TASK OBJECTIVE:
Exactly repeat all the records below, omitting the images they hold.

Collected data entries:
..............................

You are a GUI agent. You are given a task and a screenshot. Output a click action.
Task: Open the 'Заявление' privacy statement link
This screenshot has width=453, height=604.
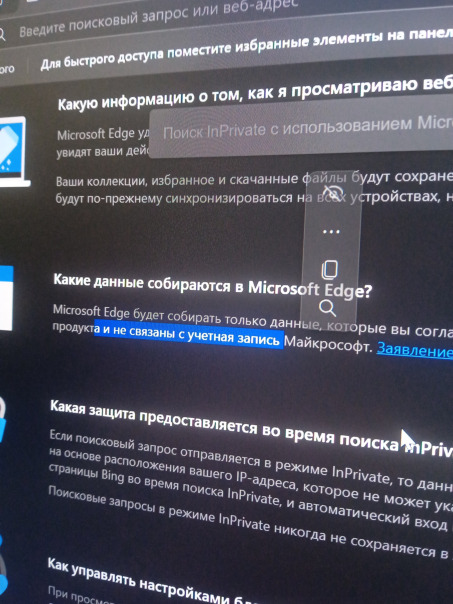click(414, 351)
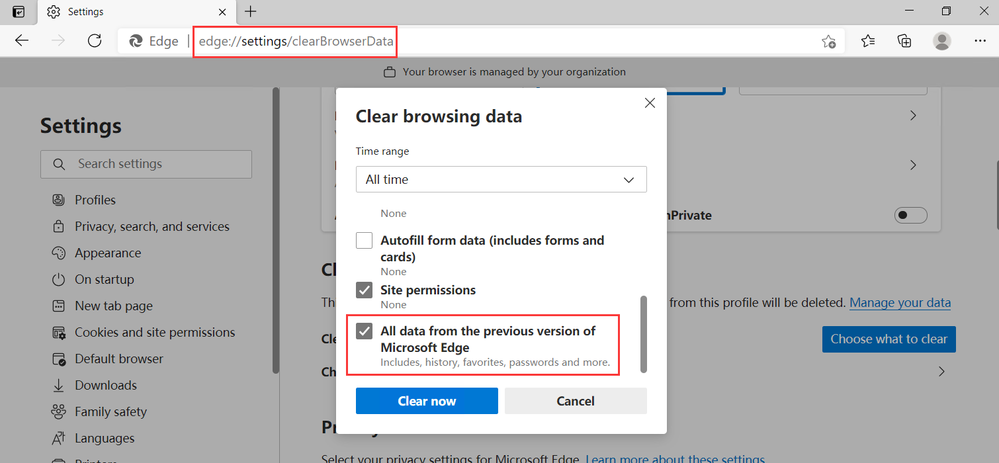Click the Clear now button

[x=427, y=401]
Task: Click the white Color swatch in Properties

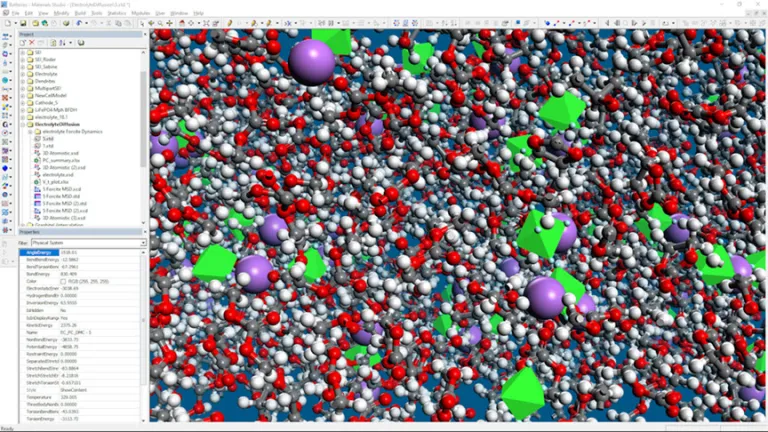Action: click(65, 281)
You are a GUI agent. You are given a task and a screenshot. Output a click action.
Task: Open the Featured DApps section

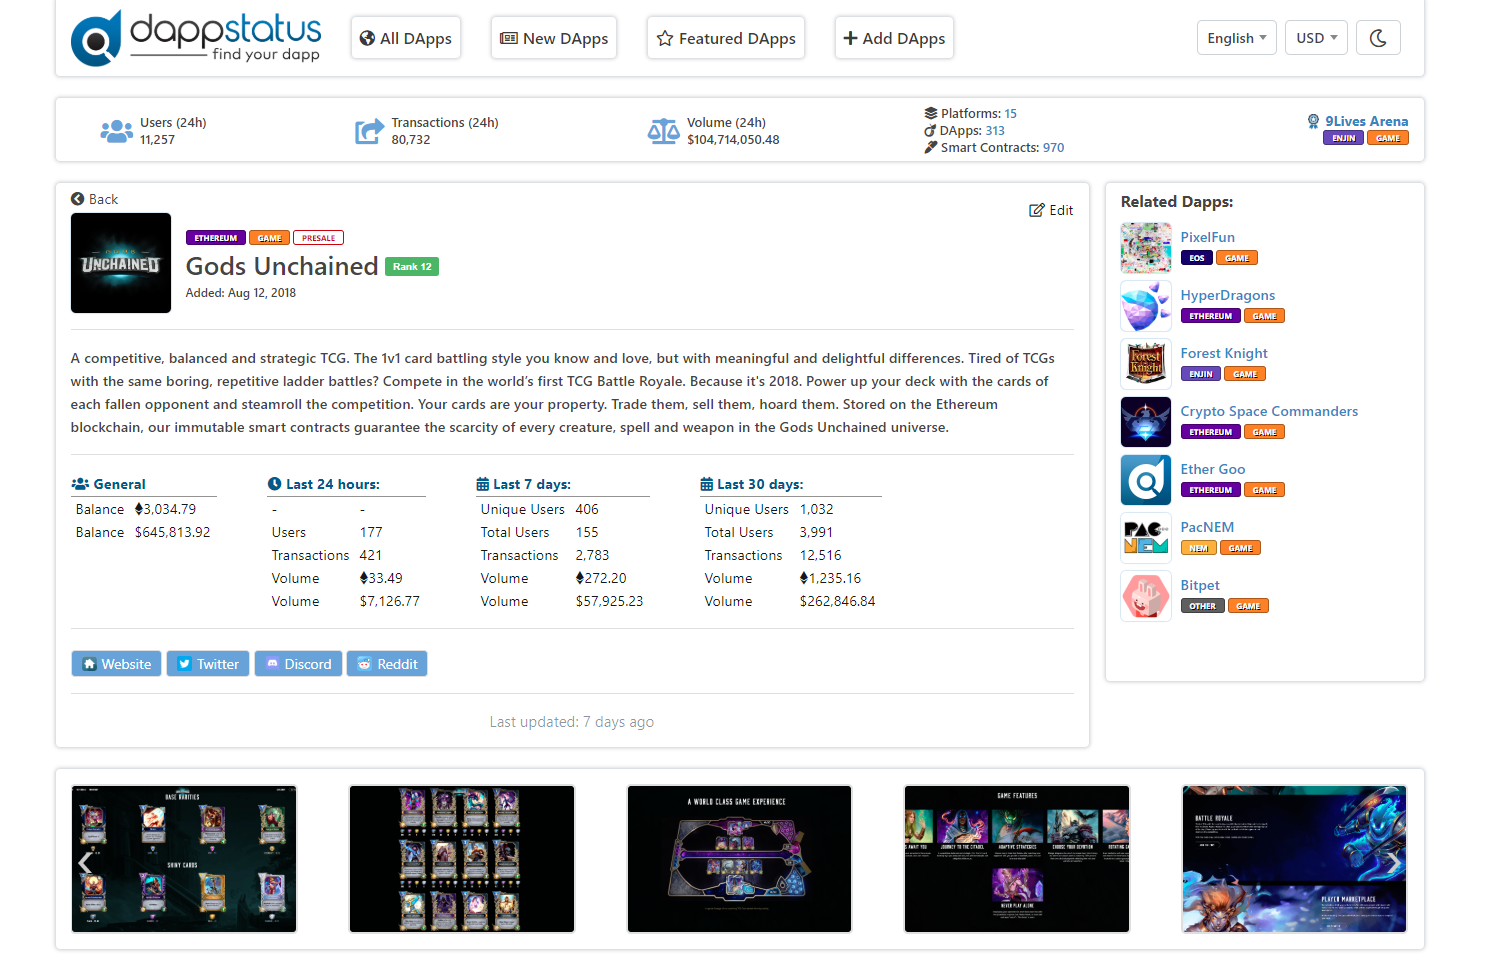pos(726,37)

..............................

WRITTEN ANSWER:
You are a GUI agent. You are given a task and a screenshot. Output a click action.
Task: Open the 'Заявление' privacy statement link
This screenshot has width=453, height=604.
click(414, 351)
Click the Clear now button

[x=427, y=401]
Task: Click the white Color swatch in Properties

Action: click(65, 281)
You are a GUI agent. You are given a task and a screenshot. Output a click action.
Task: Open the Featured DApps section

pos(726,37)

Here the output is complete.